Extracted data entries:
= Beginning of Section =

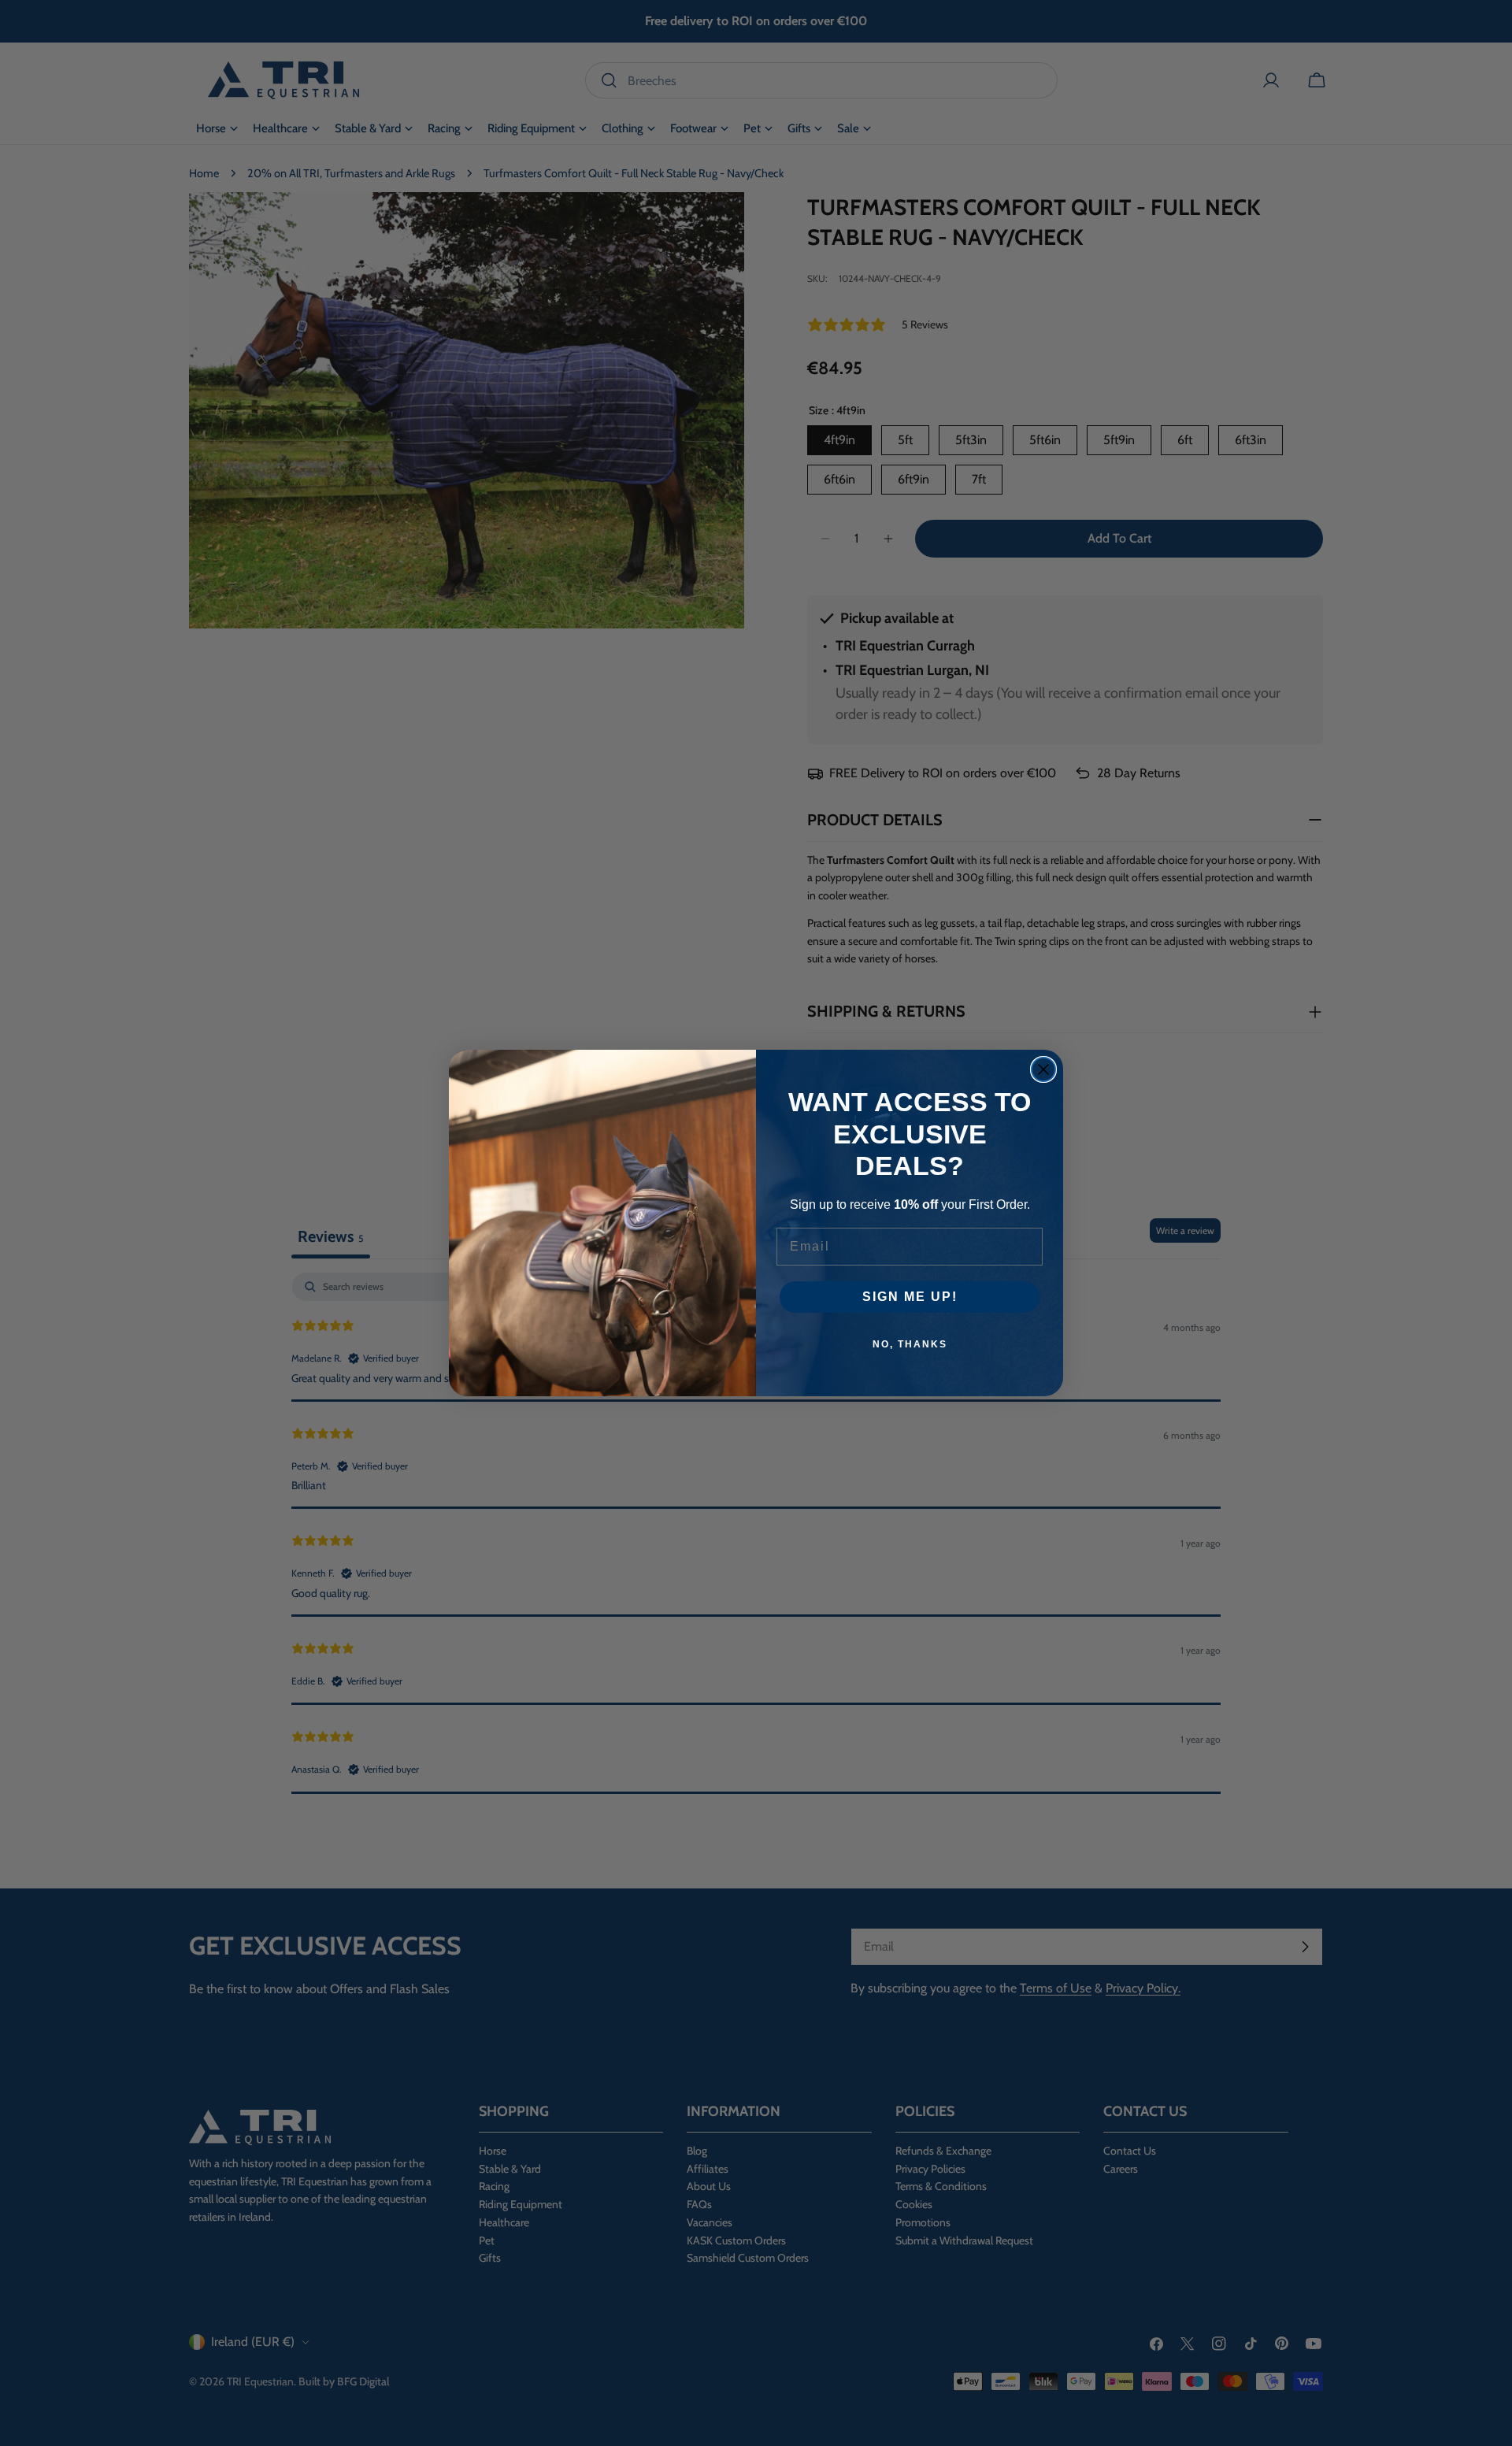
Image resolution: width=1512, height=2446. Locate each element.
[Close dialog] (1043, 1069)
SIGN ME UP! (910, 1296)
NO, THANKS (910, 1344)
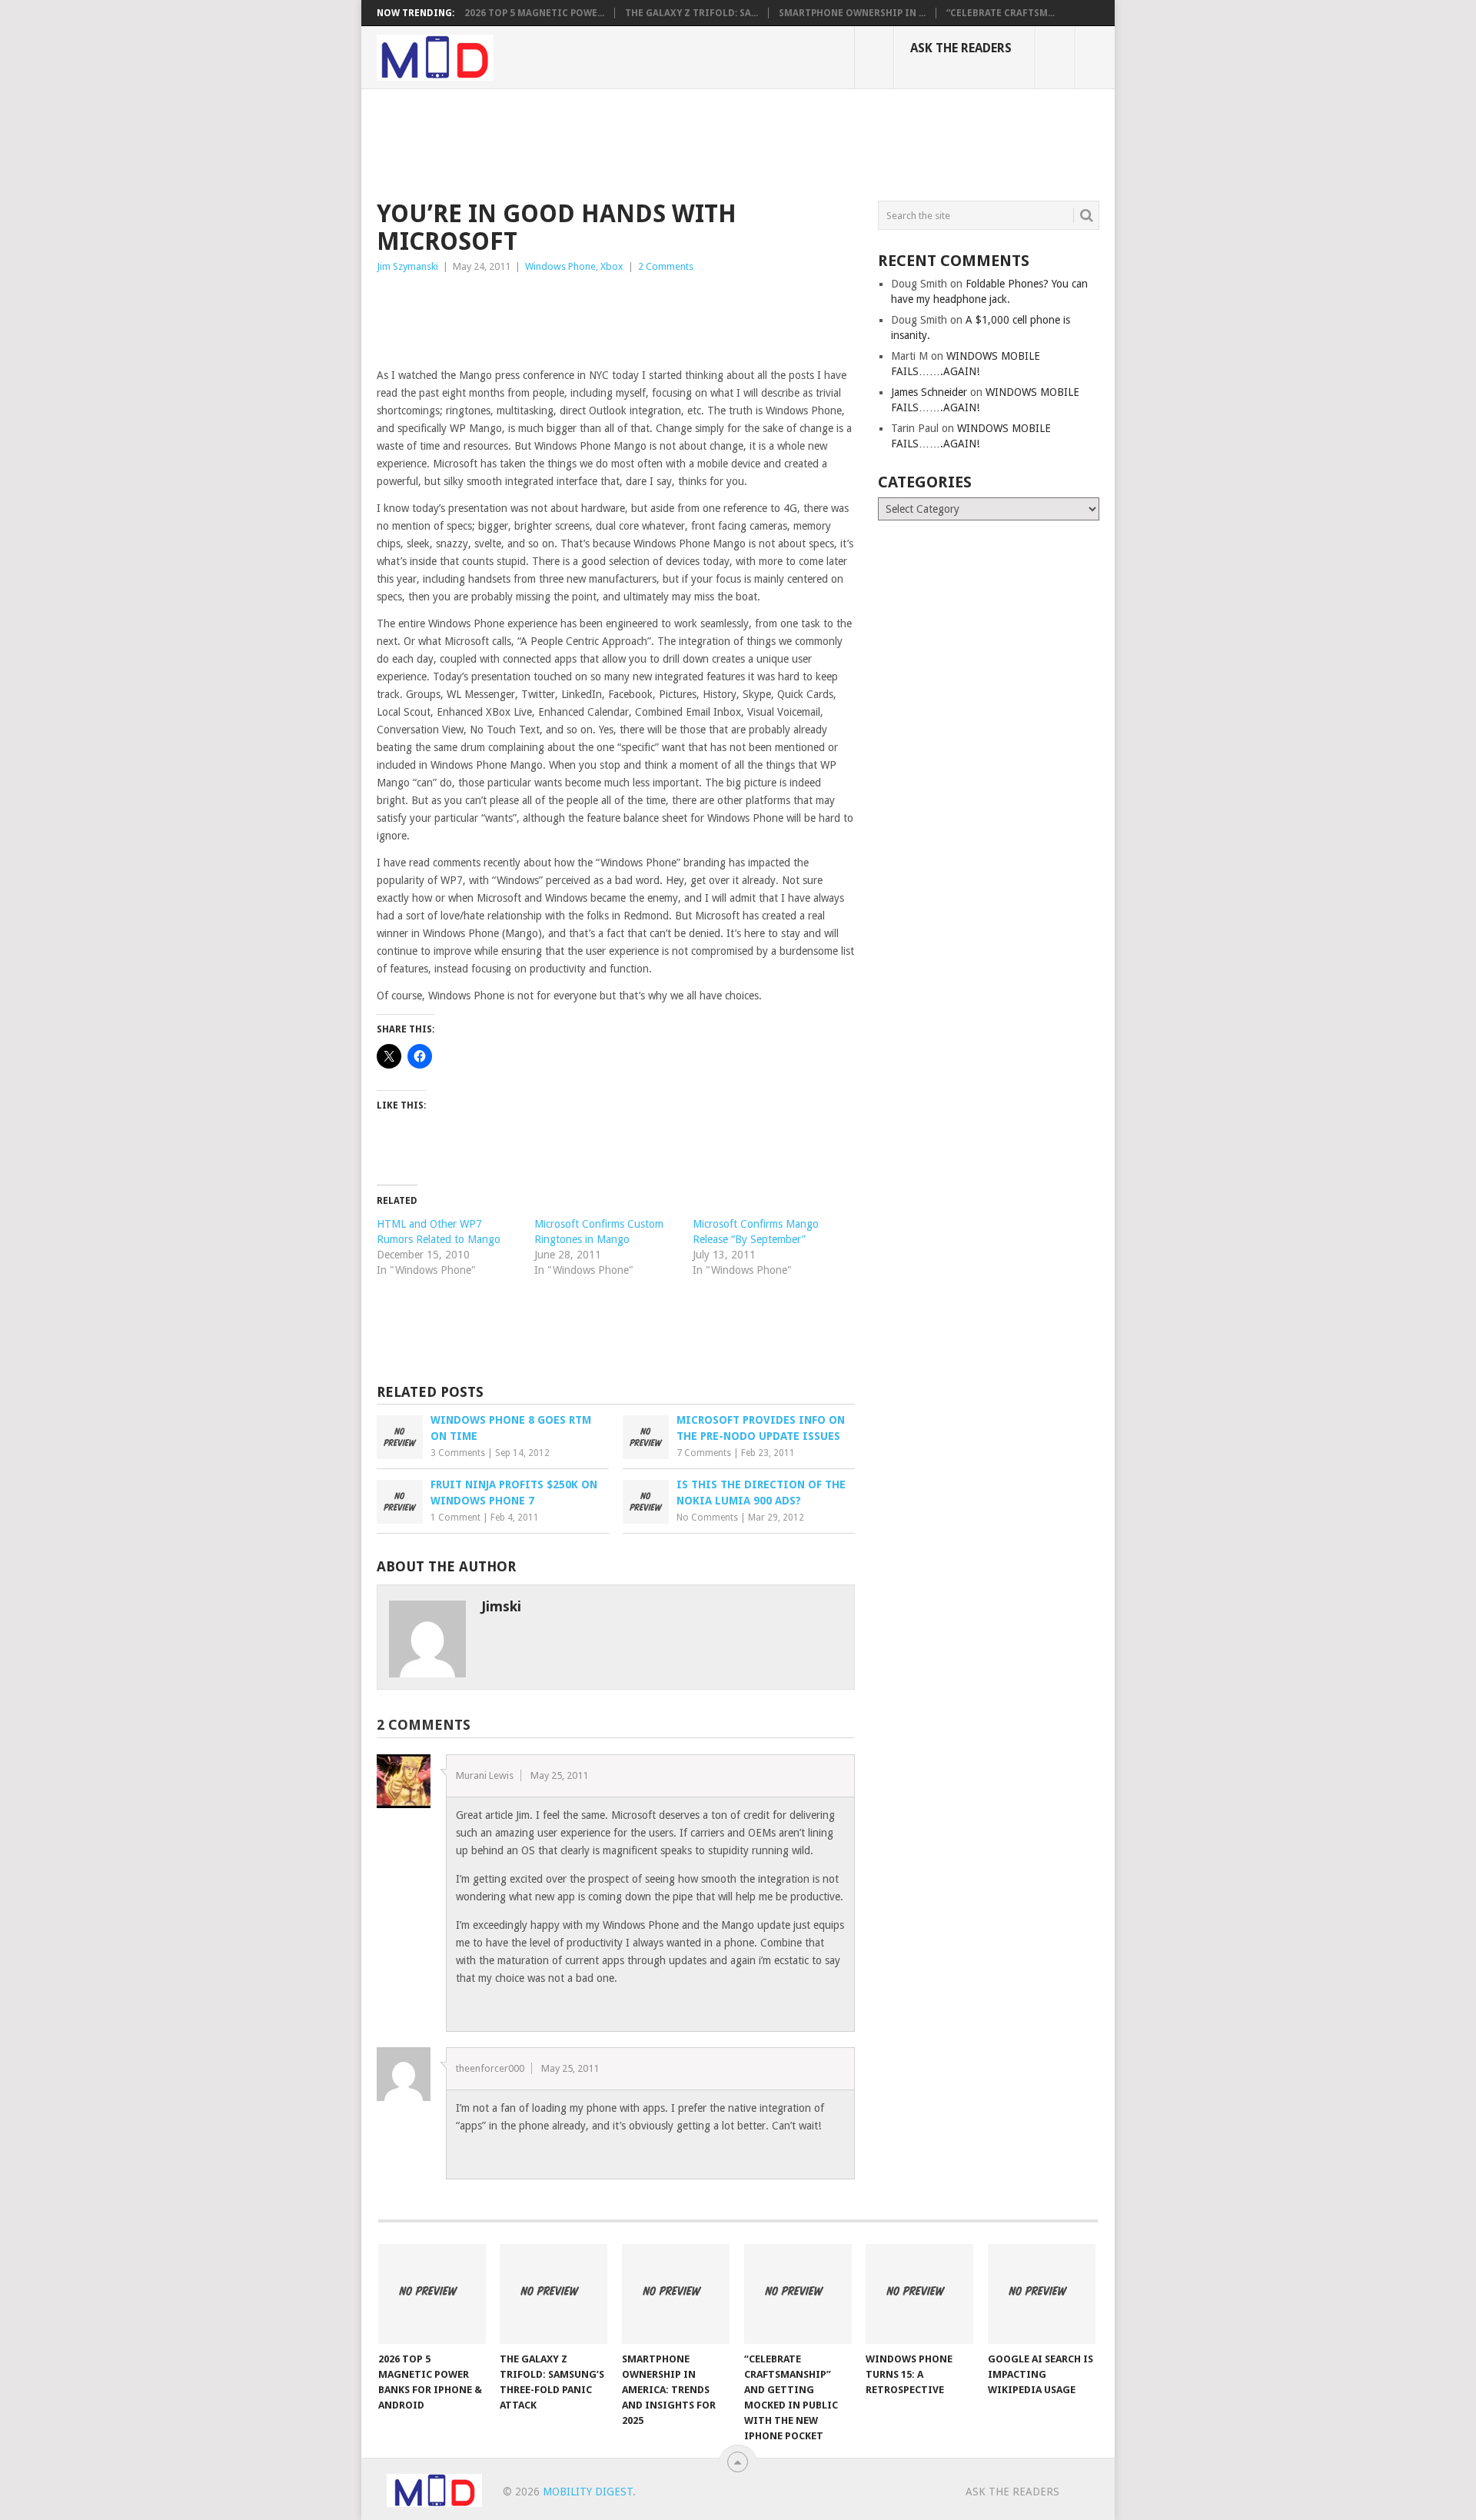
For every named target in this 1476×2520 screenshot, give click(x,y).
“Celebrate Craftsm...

= End of Section =

§ **ASSIGNMENT**: Retype each line above exactly and leave out any picture.

§ **REPLY TO THE EXERCISE**:
Image resolution: width=1512, height=2446. Locate each element.
[Close dialog] (1043, 1069)
SIGN ME UP! (910, 1296)
NO, THANKS (910, 1344)
For every named target in this 1476×2520 screenshot, give click(x,y).
“Celebrate Craftsm...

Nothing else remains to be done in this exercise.